* [Activity] Can you return the records below exactly as they stand, but only from the first line through the one with "Task: Open the apps"?

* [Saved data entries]
>>
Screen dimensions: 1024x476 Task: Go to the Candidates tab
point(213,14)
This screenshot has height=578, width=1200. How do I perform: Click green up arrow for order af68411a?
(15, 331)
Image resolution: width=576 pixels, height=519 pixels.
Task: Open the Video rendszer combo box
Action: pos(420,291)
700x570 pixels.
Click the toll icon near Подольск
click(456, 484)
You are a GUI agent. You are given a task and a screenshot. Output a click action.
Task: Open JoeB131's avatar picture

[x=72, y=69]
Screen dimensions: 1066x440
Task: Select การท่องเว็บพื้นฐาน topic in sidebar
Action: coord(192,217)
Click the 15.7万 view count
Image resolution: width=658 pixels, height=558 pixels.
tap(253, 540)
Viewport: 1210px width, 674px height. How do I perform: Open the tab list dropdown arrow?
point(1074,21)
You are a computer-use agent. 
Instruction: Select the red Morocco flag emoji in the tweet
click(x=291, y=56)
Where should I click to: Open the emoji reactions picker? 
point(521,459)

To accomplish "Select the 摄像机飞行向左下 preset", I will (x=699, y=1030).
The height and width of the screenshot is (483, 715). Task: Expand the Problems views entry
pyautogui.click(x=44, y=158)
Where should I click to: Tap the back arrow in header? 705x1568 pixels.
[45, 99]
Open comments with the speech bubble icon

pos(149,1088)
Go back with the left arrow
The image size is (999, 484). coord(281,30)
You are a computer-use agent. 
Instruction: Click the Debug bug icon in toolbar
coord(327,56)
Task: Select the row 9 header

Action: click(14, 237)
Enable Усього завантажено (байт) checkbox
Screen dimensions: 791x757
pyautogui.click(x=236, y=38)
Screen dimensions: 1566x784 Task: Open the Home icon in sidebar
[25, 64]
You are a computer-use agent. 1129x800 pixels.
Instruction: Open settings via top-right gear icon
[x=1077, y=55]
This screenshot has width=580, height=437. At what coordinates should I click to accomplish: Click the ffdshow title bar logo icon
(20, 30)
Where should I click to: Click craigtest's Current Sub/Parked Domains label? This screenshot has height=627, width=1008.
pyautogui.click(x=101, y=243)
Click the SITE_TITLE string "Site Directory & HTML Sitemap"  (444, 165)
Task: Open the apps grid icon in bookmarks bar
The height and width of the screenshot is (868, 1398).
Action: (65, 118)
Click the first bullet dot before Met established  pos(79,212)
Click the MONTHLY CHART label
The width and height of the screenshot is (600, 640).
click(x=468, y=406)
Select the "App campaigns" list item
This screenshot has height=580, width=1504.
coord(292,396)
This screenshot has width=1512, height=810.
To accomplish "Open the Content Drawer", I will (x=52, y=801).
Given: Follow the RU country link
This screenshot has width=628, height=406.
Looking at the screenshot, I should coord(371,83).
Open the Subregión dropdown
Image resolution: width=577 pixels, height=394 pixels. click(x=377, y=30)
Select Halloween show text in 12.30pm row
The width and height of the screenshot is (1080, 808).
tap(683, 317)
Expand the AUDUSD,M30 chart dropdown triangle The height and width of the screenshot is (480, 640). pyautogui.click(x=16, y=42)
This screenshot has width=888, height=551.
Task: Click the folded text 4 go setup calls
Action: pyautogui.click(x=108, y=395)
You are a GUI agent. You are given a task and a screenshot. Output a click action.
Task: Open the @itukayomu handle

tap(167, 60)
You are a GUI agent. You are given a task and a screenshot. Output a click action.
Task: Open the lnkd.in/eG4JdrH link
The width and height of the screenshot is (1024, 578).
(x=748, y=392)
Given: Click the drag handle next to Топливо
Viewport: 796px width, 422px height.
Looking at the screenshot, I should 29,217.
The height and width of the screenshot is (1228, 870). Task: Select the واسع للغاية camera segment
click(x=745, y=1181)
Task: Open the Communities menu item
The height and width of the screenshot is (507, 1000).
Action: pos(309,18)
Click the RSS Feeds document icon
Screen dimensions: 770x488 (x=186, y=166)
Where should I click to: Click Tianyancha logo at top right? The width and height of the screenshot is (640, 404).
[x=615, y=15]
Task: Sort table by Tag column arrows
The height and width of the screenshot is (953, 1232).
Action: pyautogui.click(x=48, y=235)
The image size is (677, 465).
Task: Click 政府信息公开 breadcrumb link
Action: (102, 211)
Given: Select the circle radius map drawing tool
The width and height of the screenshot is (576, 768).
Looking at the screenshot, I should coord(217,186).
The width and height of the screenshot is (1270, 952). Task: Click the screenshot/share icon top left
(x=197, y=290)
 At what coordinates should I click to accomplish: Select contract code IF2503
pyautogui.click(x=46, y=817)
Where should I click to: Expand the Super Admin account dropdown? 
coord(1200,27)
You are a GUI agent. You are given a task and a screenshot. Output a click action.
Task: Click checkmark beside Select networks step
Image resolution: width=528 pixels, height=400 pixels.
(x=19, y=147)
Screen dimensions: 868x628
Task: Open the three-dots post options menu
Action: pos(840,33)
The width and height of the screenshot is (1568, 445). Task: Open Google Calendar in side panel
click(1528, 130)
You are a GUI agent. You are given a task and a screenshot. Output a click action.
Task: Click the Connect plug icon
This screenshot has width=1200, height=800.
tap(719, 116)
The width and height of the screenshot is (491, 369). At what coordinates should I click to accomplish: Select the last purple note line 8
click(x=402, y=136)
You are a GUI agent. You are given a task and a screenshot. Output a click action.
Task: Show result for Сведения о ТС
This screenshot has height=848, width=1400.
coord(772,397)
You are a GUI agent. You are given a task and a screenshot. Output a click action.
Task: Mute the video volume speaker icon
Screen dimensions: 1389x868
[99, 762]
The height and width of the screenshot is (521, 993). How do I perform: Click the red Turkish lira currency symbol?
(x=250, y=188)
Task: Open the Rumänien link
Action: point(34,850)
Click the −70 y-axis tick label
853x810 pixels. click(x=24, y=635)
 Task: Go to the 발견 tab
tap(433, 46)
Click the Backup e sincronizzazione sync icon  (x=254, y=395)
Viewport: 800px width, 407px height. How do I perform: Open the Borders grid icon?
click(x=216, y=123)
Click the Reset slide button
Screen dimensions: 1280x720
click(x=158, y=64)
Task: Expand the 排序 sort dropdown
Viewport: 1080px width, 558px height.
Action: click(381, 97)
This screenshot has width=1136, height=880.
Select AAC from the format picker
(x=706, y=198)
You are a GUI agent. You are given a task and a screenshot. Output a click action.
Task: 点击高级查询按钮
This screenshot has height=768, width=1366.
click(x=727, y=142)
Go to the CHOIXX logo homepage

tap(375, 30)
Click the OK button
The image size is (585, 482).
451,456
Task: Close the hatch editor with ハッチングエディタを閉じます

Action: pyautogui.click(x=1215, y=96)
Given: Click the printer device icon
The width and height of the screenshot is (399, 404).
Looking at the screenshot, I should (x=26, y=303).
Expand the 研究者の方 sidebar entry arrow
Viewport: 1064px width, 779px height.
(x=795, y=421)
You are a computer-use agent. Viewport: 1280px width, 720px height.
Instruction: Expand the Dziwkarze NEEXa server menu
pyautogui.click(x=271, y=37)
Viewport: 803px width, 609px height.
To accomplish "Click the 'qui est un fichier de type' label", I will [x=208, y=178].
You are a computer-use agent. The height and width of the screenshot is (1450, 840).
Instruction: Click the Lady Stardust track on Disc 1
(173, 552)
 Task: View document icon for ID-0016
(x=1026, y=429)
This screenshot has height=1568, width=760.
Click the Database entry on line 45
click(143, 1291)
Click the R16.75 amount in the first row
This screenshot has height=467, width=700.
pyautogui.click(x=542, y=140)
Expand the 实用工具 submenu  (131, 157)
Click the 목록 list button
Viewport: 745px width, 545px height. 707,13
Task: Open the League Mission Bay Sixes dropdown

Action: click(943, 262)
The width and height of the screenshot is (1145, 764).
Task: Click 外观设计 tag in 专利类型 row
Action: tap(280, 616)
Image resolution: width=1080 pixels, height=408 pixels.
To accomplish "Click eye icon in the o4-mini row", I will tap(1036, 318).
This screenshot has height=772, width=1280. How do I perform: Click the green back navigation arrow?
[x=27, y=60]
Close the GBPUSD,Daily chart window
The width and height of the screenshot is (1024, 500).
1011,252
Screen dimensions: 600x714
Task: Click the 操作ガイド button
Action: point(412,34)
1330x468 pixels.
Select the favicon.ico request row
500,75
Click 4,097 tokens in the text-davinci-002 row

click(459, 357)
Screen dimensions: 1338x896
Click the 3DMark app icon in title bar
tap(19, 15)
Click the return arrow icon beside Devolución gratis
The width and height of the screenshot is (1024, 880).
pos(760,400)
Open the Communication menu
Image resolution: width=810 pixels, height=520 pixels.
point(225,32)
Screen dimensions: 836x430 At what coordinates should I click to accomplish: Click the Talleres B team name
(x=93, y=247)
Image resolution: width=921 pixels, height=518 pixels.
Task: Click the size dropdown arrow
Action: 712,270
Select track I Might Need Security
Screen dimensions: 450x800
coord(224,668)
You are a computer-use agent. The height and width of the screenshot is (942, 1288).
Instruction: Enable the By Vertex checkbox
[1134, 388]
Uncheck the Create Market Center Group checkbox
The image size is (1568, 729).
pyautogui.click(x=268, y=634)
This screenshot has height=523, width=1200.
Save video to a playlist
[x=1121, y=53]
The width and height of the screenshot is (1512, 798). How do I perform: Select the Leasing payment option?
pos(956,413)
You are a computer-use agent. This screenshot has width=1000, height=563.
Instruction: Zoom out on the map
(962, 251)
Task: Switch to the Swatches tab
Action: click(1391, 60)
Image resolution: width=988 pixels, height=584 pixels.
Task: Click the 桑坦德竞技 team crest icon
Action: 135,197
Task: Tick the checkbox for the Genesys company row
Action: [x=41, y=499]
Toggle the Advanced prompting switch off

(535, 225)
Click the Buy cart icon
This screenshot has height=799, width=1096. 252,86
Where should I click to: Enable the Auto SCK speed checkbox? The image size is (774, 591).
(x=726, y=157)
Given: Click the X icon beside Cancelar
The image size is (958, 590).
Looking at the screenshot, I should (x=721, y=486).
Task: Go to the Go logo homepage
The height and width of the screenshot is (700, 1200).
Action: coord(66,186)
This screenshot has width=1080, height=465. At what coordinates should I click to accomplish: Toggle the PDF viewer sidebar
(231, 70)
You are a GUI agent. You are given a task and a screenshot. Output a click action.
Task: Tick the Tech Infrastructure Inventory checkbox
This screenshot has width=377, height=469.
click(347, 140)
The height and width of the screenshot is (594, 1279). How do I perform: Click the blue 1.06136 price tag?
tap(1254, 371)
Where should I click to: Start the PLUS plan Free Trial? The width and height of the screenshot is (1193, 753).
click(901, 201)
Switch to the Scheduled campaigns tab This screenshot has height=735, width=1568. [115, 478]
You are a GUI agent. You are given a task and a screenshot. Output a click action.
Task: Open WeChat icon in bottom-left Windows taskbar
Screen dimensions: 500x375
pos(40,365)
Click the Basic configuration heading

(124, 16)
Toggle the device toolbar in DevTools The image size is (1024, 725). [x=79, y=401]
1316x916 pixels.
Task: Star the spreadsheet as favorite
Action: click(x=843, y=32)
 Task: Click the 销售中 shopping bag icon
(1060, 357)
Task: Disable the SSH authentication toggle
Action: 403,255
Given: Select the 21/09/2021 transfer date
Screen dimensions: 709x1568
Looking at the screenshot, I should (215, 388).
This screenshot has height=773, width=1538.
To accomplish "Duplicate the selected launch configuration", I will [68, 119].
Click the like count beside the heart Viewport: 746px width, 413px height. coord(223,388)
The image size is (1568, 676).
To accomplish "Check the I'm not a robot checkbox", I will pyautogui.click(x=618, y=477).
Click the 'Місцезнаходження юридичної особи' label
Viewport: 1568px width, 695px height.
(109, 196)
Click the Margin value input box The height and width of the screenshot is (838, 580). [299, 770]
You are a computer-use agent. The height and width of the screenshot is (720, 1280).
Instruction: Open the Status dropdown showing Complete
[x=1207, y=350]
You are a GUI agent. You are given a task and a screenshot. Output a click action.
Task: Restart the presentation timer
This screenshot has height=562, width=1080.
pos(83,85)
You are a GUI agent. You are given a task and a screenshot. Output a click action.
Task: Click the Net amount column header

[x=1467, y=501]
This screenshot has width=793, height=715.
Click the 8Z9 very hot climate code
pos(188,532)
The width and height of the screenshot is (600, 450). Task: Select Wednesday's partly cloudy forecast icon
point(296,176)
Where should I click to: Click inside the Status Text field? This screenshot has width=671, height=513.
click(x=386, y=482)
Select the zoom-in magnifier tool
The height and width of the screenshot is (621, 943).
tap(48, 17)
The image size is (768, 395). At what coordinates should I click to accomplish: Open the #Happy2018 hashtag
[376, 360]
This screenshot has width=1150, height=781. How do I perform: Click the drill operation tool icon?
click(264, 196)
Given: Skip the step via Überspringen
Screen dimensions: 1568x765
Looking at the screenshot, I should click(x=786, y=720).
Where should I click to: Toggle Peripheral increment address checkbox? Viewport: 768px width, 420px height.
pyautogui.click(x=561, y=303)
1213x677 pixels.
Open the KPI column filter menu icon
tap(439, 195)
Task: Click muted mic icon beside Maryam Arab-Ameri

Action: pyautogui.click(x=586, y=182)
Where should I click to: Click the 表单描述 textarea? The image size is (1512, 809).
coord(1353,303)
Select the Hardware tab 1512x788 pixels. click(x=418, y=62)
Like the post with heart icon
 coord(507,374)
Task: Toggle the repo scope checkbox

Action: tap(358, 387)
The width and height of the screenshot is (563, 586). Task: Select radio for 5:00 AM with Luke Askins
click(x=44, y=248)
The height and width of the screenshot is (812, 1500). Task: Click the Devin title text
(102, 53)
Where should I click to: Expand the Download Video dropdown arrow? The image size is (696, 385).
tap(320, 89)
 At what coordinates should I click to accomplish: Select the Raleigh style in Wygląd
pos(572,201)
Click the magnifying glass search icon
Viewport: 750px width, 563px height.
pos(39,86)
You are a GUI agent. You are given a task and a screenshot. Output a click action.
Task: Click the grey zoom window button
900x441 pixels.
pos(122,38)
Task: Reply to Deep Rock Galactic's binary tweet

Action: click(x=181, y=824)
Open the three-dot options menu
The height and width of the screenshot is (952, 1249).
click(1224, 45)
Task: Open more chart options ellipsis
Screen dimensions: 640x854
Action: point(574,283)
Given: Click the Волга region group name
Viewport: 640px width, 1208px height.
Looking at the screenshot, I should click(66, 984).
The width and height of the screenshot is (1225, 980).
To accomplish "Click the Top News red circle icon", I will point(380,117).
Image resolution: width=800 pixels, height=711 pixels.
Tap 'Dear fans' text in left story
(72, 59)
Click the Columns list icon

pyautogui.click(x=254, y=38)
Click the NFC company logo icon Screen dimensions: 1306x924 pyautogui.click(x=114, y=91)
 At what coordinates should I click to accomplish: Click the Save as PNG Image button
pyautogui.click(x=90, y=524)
<<
* [Expected output]
Screen dimensions: 1024x476 Task: Go to the Candidates tab
point(213,14)
This screenshot has height=578, width=1200. How do I perform: Click green up arrow for order af68411a?
(15, 331)
Image resolution: width=576 pixels, height=519 pixels.
Task: Open the Video rendszer combo box
Action: pos(420,291)
700x570 pixels.
Click the toll icon near Подольск
click(456, 484)
You are a GUI agent. You are given a task and a screenshot. Output a click action.
Task: Open JoeB131's avatar picture

[x=72, y=69]
Screen dimensions: 1066x440
Task: Select การท่องเว็บพื้นฐาน topic in sidebar
Action: coord(192,217)
Click the 15.7万 view count
Image resolution: width=658 pixels, height=558 pixels.
tap(253, 540)
Viewport: 1210px width, 674px height. How do I perform: Open the tab list dropdown arrow?
point(1074,21)
You are a computer-use agent. 
Instruction: Select the red Morocco flag emoji in the tweet
click(x=291, y=56)
Where should I click to: Open the emoji reactions picker? 
point(521,459)

To accomplish "Select the 摄像机飞行向左下 preset", I will (x=699, y=1030).
The height and width of the screenshot is (483, 715). Task: Expand the Problems views entry
pyautogui.click(x=44, y=158)
Where should I click to: Tap the back arrow in header? 705x1568 pixels.
[45, 99]
Open comments with the speech bubble icon

pos(149,1088)
Go back with the left arrow
The image size is (999, 484). coord(281,30)
You are a computer-use agent. 
Instruction: Click the Debug bug icon in toolbar
coord(327,56)
Task: Select the row 9 header

Action: click(14, 237)
Enable Усього завантажено (байт) checkbox
Screen dimensions: 791x757
pyautogui.click(x=236, y=38)
Screen dimensions: 1566x784 Task: Open the Home icon in sidebar
[25, 64]
You are a computer-use agent. 1129x800 pixels.
Instruction: Open settings via top-right gear icon
[x=1077, y=55]
This screenshot has width=580, height=437. At what coordinates should I click to accomplish: Click the ffdshow title bar logo icon
(20, 30)
Where should I click to: Click craigtest's Current Sub/Parked Domains label? This screenshot has height=627, width=1008.
pyautogui.click(x=101, y=243)
Click the SITE_TITLE string "Site Directory & HTML Sitemap"  (444, 165)
Task: Open the apps grid icon in bookmarks bar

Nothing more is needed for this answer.